Ich wusste nicht wie viel Zeit vergangen war. Zwei Minuten? Zwei Stunden? Oder zwei Tage?

Aby hatte meinen Namen gerufen. Dann war da noch Annabelle, die mich einschlafen hat lassen. Ich wusste auch nicht, in welchem Zustand ich mich danach befand.

Ich fühlte rein gar nichts. Und das war auch gut so, denn länger hätte ich diese Schmerzen nicht ausgehalten. Das war nur eine Frage der Zeit.

Ich konnte nichts sehen, auch wenn ich alles um mich herum erahnen konnte. Den dunklen Saal, den Schrank, der halb auf mir lag, und meine zusammengezogenen Beine. Und Zoe, wie sie hilflos über mir beugte. Das waren die letzten Minuten die ich erlebt hatte.

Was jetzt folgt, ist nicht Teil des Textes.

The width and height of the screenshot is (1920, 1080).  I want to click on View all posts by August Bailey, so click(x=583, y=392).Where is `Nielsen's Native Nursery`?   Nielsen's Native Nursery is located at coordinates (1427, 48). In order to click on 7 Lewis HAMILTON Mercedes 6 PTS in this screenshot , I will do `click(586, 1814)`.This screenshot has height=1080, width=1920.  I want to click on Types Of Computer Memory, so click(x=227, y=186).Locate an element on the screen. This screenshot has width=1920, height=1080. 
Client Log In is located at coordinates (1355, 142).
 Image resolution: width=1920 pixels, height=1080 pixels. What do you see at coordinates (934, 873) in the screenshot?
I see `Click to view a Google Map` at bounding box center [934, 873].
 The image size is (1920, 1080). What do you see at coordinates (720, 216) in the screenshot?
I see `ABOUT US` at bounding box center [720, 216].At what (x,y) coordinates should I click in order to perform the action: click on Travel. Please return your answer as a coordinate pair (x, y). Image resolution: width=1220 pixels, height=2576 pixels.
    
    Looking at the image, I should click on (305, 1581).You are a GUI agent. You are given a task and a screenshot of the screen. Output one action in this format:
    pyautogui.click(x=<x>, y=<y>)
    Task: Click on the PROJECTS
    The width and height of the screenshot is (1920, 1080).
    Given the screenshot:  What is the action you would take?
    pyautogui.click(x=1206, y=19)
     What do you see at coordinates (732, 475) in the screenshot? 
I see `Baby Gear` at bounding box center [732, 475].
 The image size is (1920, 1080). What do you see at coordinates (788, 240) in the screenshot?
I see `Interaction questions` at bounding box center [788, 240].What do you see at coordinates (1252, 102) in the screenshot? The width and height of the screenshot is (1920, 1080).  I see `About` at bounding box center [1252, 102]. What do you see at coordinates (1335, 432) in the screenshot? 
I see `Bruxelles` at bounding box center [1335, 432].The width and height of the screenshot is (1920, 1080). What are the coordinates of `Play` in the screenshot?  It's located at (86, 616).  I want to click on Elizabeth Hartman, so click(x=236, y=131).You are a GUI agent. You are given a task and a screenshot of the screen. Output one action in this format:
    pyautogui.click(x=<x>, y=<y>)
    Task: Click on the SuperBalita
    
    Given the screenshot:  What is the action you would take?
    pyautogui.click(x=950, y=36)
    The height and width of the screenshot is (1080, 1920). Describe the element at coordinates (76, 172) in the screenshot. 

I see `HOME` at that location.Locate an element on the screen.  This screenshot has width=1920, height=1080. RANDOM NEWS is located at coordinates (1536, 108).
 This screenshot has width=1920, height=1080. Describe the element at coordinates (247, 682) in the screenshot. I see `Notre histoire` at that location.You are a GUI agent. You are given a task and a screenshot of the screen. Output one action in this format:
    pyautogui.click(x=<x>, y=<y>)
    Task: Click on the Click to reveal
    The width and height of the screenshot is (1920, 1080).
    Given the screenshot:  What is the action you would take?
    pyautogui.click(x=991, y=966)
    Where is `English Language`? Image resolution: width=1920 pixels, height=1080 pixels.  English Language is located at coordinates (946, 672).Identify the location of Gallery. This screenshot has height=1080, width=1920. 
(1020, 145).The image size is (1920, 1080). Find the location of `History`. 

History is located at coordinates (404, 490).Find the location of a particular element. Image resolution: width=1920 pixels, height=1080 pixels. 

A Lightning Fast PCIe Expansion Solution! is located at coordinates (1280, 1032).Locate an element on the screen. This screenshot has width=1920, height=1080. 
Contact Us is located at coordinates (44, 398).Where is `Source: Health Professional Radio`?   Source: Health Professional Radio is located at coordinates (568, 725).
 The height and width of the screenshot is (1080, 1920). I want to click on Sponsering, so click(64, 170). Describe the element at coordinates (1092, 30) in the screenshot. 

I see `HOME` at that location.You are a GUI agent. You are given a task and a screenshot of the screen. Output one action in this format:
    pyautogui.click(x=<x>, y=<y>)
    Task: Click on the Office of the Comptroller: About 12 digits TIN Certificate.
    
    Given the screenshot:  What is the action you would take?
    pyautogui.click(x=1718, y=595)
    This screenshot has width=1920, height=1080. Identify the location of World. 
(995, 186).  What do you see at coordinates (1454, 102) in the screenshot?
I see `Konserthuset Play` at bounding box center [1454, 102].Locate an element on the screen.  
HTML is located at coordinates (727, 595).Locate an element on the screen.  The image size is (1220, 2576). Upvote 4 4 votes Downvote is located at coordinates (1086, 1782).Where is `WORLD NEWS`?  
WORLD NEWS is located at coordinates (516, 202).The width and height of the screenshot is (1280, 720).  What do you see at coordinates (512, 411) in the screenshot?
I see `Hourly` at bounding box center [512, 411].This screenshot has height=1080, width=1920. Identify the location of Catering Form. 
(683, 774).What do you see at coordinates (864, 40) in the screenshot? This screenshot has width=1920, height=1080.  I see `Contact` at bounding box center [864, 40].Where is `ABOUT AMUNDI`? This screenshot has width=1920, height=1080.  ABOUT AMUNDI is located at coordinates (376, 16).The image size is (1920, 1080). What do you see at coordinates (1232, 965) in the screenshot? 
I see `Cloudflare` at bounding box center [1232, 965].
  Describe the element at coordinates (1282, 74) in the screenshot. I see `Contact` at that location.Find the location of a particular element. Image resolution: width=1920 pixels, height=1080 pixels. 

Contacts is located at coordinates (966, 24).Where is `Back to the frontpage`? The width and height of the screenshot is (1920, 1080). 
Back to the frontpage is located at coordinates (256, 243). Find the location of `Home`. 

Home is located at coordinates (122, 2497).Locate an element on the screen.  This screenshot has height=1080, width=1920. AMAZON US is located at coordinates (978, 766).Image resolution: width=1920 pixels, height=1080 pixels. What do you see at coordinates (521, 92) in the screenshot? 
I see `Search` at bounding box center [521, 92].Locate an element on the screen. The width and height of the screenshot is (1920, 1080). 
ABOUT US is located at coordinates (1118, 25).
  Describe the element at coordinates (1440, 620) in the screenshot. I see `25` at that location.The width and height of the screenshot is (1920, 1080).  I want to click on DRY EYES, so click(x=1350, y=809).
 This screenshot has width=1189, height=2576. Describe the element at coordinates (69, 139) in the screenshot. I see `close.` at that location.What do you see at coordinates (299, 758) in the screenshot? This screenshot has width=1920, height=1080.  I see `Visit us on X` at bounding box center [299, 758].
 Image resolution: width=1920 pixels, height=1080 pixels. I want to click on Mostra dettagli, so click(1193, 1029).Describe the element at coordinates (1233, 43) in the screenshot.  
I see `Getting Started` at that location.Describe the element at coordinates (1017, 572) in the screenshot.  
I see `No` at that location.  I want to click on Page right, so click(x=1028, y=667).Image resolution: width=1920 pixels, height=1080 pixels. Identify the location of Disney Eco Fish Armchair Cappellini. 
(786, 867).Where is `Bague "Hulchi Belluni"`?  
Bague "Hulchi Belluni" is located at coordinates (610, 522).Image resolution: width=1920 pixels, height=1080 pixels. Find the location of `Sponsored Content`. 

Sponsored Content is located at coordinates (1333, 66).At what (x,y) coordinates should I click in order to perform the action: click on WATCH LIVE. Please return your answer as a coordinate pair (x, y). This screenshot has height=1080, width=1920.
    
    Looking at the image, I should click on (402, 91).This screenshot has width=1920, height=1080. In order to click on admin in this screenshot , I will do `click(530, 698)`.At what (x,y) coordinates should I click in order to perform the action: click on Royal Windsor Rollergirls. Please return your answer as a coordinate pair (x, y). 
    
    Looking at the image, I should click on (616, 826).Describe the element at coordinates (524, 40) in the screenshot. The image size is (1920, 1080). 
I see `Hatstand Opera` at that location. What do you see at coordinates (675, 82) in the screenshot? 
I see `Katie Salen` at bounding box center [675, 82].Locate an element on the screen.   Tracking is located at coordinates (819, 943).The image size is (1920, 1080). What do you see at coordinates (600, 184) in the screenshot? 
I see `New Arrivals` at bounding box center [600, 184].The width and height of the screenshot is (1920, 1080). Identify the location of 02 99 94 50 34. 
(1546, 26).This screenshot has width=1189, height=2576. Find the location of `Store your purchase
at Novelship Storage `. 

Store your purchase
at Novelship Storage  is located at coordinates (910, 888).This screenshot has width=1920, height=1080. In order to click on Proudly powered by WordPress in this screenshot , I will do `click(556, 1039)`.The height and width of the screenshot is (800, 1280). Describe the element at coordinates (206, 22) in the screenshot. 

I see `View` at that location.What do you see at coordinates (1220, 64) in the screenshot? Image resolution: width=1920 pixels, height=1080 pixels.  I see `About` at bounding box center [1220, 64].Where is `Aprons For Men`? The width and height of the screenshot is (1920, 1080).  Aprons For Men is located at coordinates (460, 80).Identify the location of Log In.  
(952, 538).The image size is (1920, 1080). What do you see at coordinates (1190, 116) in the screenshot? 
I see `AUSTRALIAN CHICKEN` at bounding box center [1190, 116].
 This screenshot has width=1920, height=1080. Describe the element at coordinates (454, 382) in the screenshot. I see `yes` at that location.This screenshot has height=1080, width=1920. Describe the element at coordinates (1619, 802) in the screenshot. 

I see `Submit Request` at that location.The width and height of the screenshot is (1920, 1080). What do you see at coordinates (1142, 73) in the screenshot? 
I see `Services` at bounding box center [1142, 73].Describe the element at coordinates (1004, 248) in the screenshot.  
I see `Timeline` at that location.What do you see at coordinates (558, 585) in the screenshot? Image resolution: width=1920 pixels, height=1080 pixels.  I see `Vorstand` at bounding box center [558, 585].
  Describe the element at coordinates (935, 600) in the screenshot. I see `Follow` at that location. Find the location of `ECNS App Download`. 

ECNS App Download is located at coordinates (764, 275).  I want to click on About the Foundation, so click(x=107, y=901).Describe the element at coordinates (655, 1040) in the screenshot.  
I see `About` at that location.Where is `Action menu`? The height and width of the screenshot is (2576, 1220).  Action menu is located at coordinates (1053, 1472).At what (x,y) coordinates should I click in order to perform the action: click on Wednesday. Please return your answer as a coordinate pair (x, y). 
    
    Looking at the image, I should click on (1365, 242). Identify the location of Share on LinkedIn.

Doch ich war ja nicht tot. Zumindest dachte ich das. Nein, das konnte nicht sein. Auf einmal verspürte ich einen dumpfen Schlag in meinem Gesicht. Ich wollte wieder wach werden! Ich wollte... ich wollte...

Abys Sicht:

Annabelle und Salvan waren verschwunden. Nein, sie waren nicht verschwunden, sie waren besiegt,  erledigt. Jetzt saßen wir alle um Nelly herum. Ich wollte die ganze Zeit aufstehen und weggehen, doch Zoe zerrte mich ständig zurück. Ich konnte einfach nicht dasitzen und meiner Freundin beim Sterben zusehen!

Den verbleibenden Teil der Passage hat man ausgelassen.